The Phillies began the season 26–37 and were in fifth place in the new NL East Division when the relationship between Skinner, the Phillies, and Allen entered a phase of irreparable deterioration on June 24, with Allen subsequently missing weeks of play. The team's record fell to 44–64, and they were still in fifth place in the NL East Division, when Skinner resigned and was replaced by his third-base coach, George Myatt, on August 6. Myatt went on to a 19–35 record as interim manager that season. It was reported at the time that Skinner resigned because he believed he had a lack of support from the Phillies ownership and front office, particularly in his own difficult relationship with Dick Allen. Skinner said he liked the job and thought he was doing well as a manager, but his pride would not allow him to stay under circumstances where he believed the team did not stand behind his decisions as manager, and that the team's attitude and approach would prevent the Phillies from becoming a winning team. Phillies owner Bob Carpenter said that he regretted Skinner's decision to resign. Carpenter disagreed with Skinner on the lack of support question, but agreed that if Skinner did not agree with his bosses' decision-making then it was right to resign.

In early September 1969, the expansion National League San Diego Padres announced Skinner would join the team as a coach, under manager Preston Gomez, in 1970. He served as third base coach and a hitting instructor with the Padres in 1970, working with young slugger Nate Colbert, among others.
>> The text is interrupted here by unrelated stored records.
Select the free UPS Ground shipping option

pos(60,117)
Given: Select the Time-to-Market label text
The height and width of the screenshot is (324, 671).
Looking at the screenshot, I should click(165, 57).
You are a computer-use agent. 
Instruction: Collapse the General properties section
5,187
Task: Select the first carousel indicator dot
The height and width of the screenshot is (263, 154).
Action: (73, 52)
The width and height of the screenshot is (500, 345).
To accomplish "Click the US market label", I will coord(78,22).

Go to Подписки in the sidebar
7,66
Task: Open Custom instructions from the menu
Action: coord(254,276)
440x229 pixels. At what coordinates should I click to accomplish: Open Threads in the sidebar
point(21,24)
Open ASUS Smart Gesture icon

His dual role continued in 1971, but then he was made solely a batting coach in 1972 and 1973. Skinner became the Pirates batting coach from 1974 to 1976.
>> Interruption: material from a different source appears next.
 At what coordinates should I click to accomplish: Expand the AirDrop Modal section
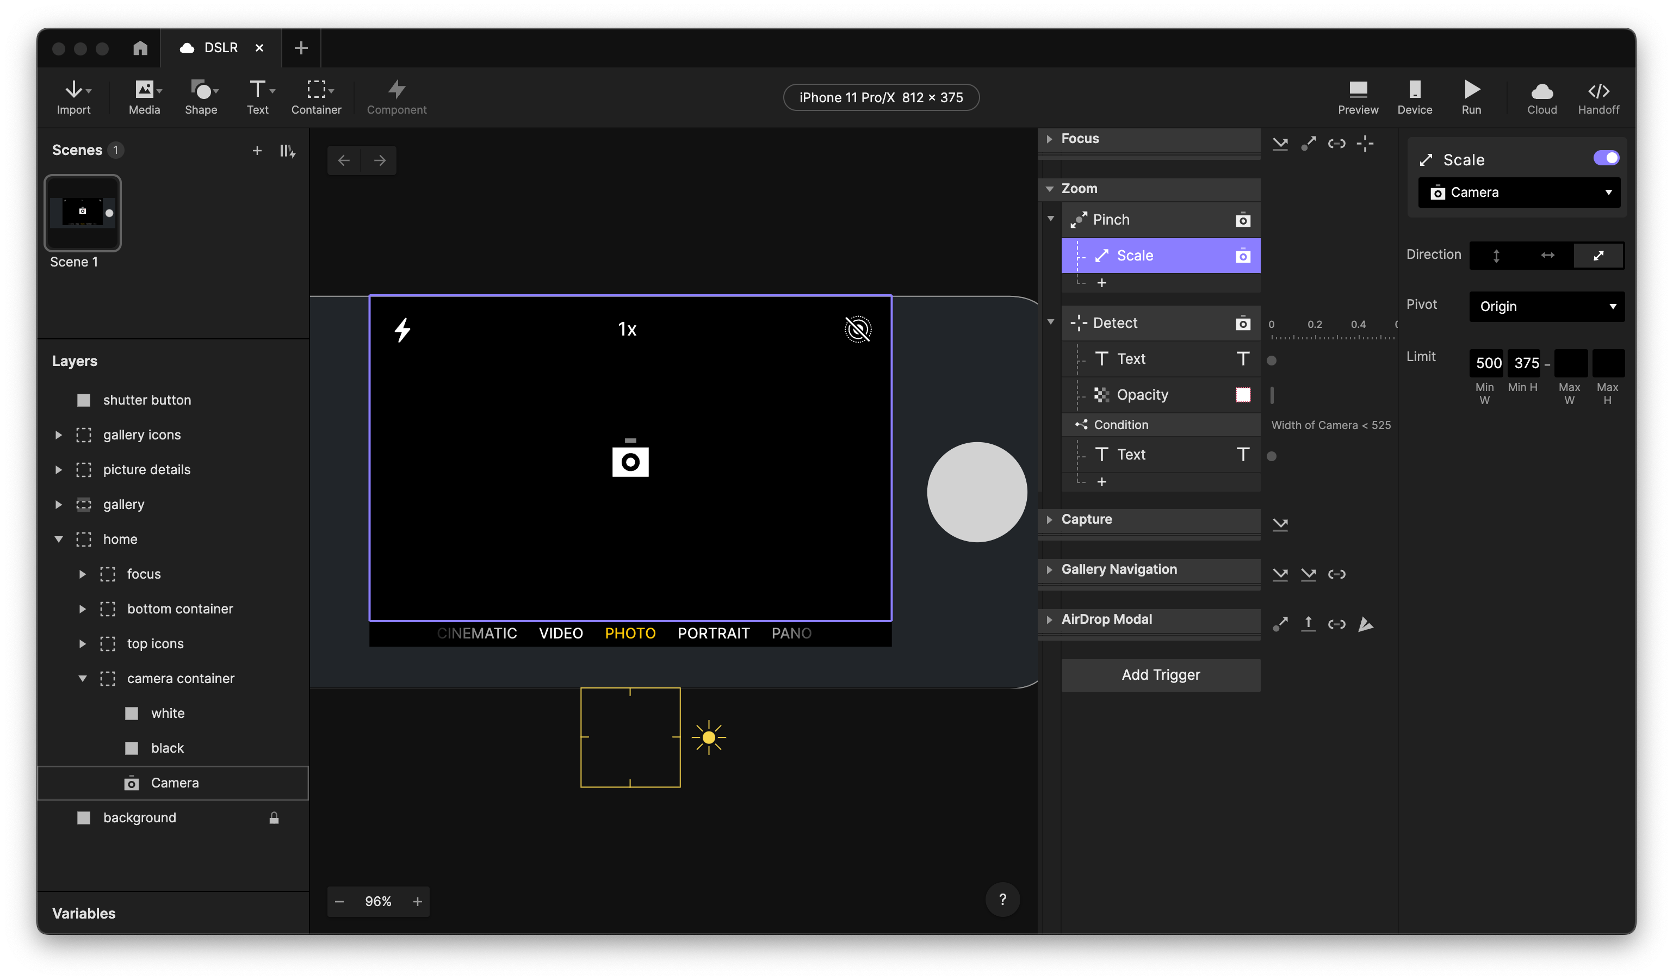tap(1050, 618)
He was with the Padres again as a batting coach in 1977, and served one game as interim manager after John McNamara was fired, before Alvin Dark took over as manager to finish the season. Former Padres general manager Buzzy Bavasi hired Skinner to join the California Angels coaching staff in 1978, a move that made Padres owner Ray Kroc unhappy. In 1979, he became the Pirates batting coach again, winning his third World Series ring. Skinner continued in that position until 1985. He coached third base for the Pirates in 1985. Skinner became the Atlanta Braves hitting coach in 1986 and continued coaching for Atlanta in 1987. In 1988, he was the Braves first base coach, and worked with the team's outfielders, until he was fired on May 22, along with the rest of the coaching staff.
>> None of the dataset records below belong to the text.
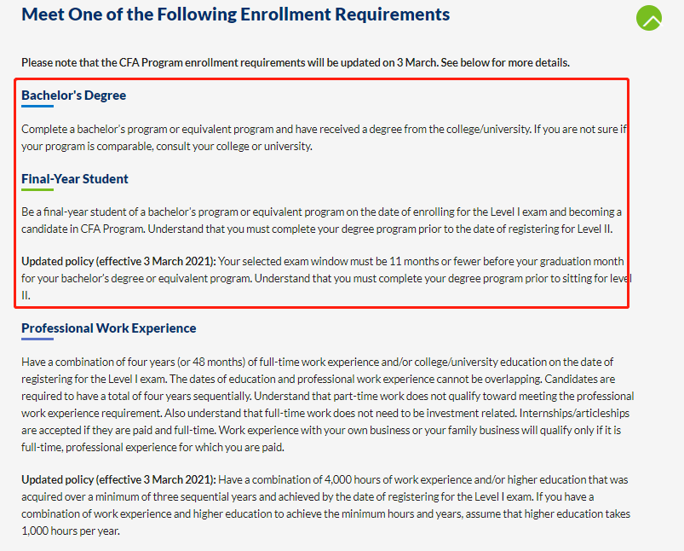The image size is (684, 551).
Task: Click the paragraph starting 'Be a final-year student'
Action: pyautogui.click(x=324, y=220)
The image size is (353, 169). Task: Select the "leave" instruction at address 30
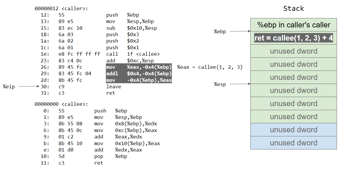[114, 87]
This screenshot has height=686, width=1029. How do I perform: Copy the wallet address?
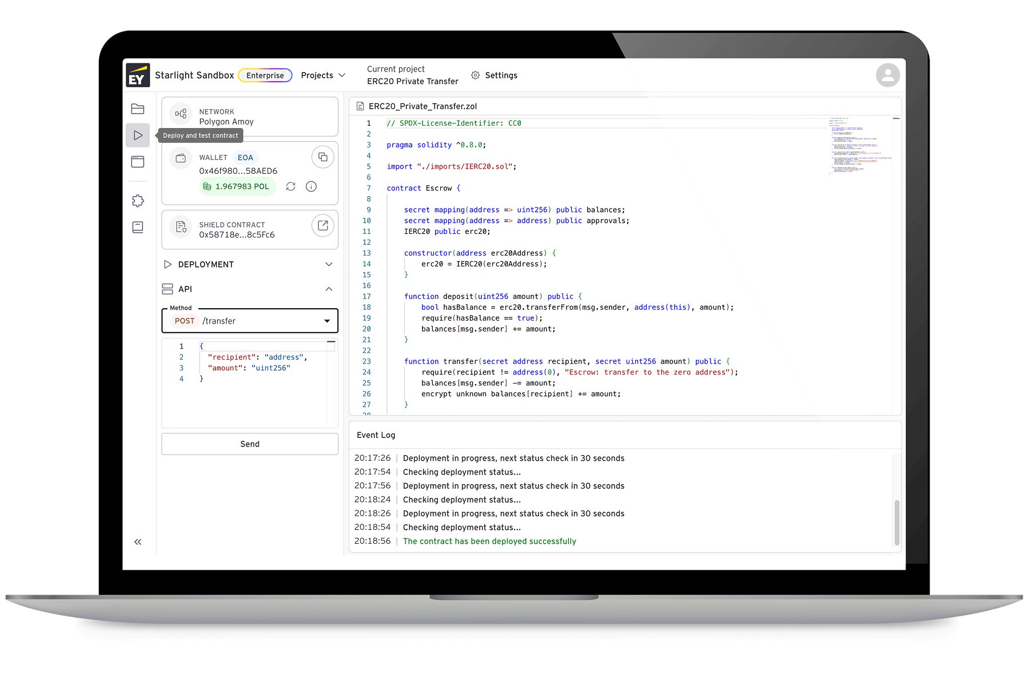[323, 157]

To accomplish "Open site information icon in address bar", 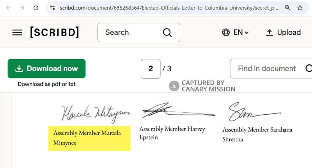I will 53,8.
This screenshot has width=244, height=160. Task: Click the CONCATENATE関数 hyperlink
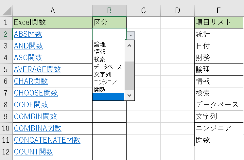point(47,140)
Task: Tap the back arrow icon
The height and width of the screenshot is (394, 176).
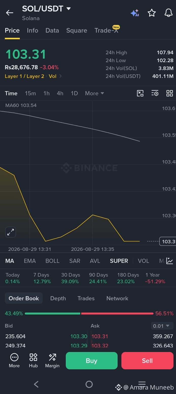Action: [10, 12]
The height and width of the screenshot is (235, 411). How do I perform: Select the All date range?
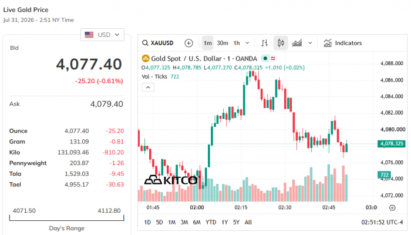248,223
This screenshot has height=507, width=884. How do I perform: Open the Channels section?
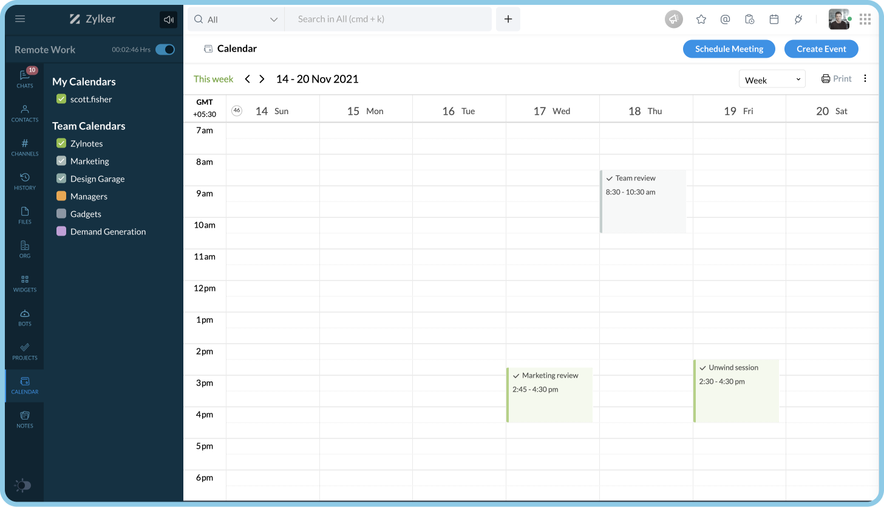point(24,147)
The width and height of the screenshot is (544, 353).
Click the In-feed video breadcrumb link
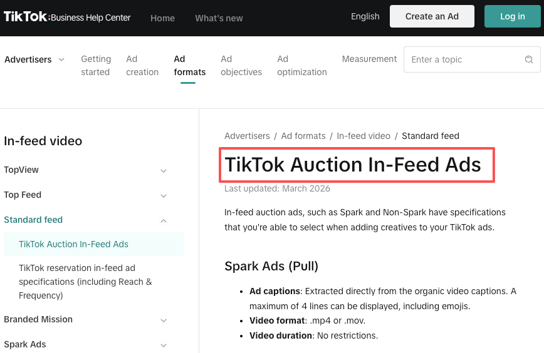pos(364,136)
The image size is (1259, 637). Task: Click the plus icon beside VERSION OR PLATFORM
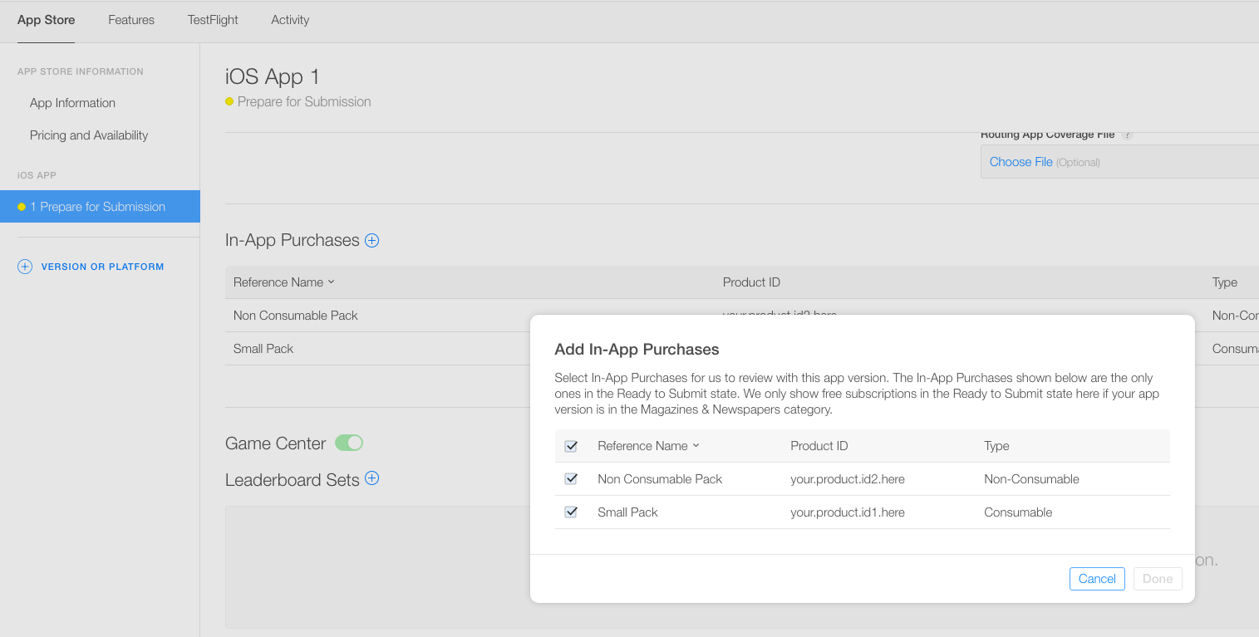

In November 1988, the Houston Astros named Skinner to manage their Triple-A affiliate, the Tucson Toros of the Pacific Coast League. He managed the Toros from 1989 to 1992, with a 361–355 record. After the 1992 season, the Astros assigned Skinner to an advanced scouting position, and he continued as a scout for Houston in the ensuing years.

His career record as a Major League manager, including a one-game interim stint with the 1977 Padres, was 93–123 (.431).

== Media career ==
Skinner worked as a sports commentator for a San Diego television station during his managing and coaching career.

== Personal life and death ==
During the off season as a player he worked as an x-ray technician in a jet engine plant in San Diego; and also worked in promotions for a San Diego newspaper. Skinner was the father of former MLB catcher and coach, and minor league manager, Joel Skinner.

Skinner died in San Diego on May 4, 2026, at the age of 94.

== Honors ==
In 1976, Skinner was also inducted by the San Diego Hall of Champions into the Breitbard Hall of Fame honoring San Diego's finest athletes both on and off the playing surface.

==Career statistics==

Years: Games; PA; AB; R; H; 2B; 3B; HR; RBI; SB; BB; SO; AVG; OBP; SLG; FLD%
12: 1381; 4873; 4318; 642; 1198; 197; 58; 103; 531; 67; 485; 646; .277; .351; .421; .977

Skinner played 893 games at left field, 151 games at first base, 56 games at right field and 2 games at third base.